Já agora assinalo também que, quando do desmantelamento da Jugoslávia forçada pelo “ocidente”, foram várias as vozes (incluo-me entre elas) que alertaram para o perigoso precedente que se estava a criar. A Ucrânia, que se inscreve, exatamente, nessa lógica cisionista, aí está a lembrar que tínhamos razão. Já ninguém se lembra.
Ao meu GDH anterior, ainda antes da invasão (21 fev), dei o título “ A quem interessa a intervenção russa da Ucrânia?” É questão a que voltaremos, mas não hoje. Para já apenas registo o óbvio, já há quem esteja a ganhar com a guerra em todos os tabuleiros.
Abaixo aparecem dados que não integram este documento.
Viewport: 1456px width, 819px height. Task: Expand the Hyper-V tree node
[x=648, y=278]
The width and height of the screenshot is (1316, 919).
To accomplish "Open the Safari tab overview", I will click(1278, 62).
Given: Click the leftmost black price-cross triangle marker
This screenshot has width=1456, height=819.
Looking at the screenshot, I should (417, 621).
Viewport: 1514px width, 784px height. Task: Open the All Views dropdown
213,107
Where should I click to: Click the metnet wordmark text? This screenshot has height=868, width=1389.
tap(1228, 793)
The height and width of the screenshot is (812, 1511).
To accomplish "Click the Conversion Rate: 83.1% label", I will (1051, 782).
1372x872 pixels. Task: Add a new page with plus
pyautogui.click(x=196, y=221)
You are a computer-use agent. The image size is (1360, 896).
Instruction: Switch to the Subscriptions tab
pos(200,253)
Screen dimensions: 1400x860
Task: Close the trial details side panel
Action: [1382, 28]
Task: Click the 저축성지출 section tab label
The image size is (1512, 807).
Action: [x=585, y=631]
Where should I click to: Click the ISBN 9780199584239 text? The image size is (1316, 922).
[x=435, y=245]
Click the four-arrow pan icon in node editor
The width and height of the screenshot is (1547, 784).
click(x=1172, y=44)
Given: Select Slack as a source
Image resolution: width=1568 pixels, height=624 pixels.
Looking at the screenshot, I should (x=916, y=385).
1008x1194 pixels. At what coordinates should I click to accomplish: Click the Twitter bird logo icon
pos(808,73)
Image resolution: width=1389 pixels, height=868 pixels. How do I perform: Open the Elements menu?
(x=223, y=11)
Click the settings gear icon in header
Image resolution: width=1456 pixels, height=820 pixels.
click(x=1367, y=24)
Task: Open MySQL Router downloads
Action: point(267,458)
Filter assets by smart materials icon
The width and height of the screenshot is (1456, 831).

E, não sendo nenhum dos que nela estão diretamente envolvidos, foi quem mais insistentemente a incentivou.
Entretanto a lógica da guerra está a impor-se, um autêntico laboratório de manipulação da opinião pública, uma verdadeira lavagem ao cérebro com base em cenários fabricados pelas novas tecnologias da (des)informação, a perseguição soez a quem ousa pensar diferente. A sórdida campanha movida na comunicação social contra meus camaradas militares que contribuem com análises serenas e fundamentadas para a compreensão do desenvolvimento da guerra no terreno, que se têm destacado pelo rigor e independência das suas intervenções, é uma infâmia. Louvo estes camaradas, pela dignidade e competência reveladas e aqui lhes manifesto publicamente a minha solidariedade.
Ao contrário, na comunicação social ninguém se indigna com a obscena presença, como comentador da guerra da Ucrânia num dos canais generalistas de televisão, evidentemente alinhado no coro dos his master’s voices, da personagem que, como ministro da defesa do Governo Português, apoiou conscientemente a fraude das armas de destruição maciça que justificou a invasão do Iraque em 2003, na qual ele e o primeiro ministro envolveram Portugal! É um testemunho desacreditado e não fiável, mas com direito a cátedra. O homem não tem vergonha nem lhe pesa nada na consciência. Esta presença é um insulto!